Desafios para o combate ao capacitismo em questão no Brasil

Enviada em 16/01/2021

A Constituição Federal do Brasil de 1988, prevê o direito ao bem estar social. Porém, quando relacionada a situação vigente de indivíduos portadores de deficiências físicas ou mentais, observa-se o ferimento de tal legislação. Tal problemática, tem como fatores desafiantes a falibilidade estatal, e ainda a ausência de políticas sociais de inclusão e acessibilidade.

Em primeiro plano, o filme “O Extraordinário”, permite traçar um paralelo a realidade, por apresentar na trama o garoto Auggie Pullman, portador de uma deformidade facial, que enfrenta lutas diárias em seu ambiente escolar, em busca de aceitação e inclusão. Fora da ficção, a problemática se faz presente na vida de inúmeros de brasileiros deficientes, vítimas da corrente capacitista. Isso posto, ainda se agrava tendo em vista a negligência estatal que, erroneamente, se mantém atônita a efetivação de ações que visem a acessibilidade e inclusão de deficientes no Brasil.

Sob mesma ótica, de acordo com dados do Instituto Brasileiro de Geografia e Estatística (IBGE), 6,7% da população brasileira tem algum tipo de deficiência, o que representa cerca de 14 milhões de brasileiros. Apesar do número expressivo, basta um olhar atento ao contexto social, para notar a forte presença de discursos e atitudes preconceituosas que reforçam a exclusão, contribuintes com a corrente do capacitismo. Assim, a ausência da conscientização social também atua como fator desafiante no combate ao pensamento capacitista.

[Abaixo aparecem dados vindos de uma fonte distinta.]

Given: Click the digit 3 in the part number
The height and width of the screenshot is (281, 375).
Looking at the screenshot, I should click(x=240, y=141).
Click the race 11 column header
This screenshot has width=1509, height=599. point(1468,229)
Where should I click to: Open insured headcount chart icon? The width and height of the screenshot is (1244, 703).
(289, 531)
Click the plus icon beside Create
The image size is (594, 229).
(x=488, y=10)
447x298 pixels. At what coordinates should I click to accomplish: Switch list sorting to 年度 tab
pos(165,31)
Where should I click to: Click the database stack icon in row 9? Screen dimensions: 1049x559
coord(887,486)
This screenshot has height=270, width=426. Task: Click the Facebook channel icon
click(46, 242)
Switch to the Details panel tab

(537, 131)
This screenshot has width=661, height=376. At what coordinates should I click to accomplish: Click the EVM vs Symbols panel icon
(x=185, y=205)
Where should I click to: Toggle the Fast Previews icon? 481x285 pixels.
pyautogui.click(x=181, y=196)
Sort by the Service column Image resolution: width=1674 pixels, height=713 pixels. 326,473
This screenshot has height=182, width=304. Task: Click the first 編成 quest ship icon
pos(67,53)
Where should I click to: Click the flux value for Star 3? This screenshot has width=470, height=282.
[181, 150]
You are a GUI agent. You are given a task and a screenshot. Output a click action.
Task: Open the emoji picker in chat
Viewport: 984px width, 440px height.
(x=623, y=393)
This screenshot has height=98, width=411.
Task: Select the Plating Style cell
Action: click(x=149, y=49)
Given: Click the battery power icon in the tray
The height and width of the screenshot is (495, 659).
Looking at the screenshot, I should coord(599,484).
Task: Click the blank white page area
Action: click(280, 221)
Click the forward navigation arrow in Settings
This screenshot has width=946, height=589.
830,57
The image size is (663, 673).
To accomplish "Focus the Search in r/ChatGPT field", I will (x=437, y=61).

Portanto, conclui-se que medidas são necessárias para atuarem no combate ao capacitismo no Brasil. Assim, cabe ao Governo Federal, equivalido pelo Ministério da Cidadania, adotar práticas como programas sociais em ambientes públicos acessível a toda população, buscando assim maior inclusão, bem como medidas de acessibilidade, como adaptações como rampas e brailles em locais públicos. Tais ações, agiriam de modo eficiente no combate ao capacistimo.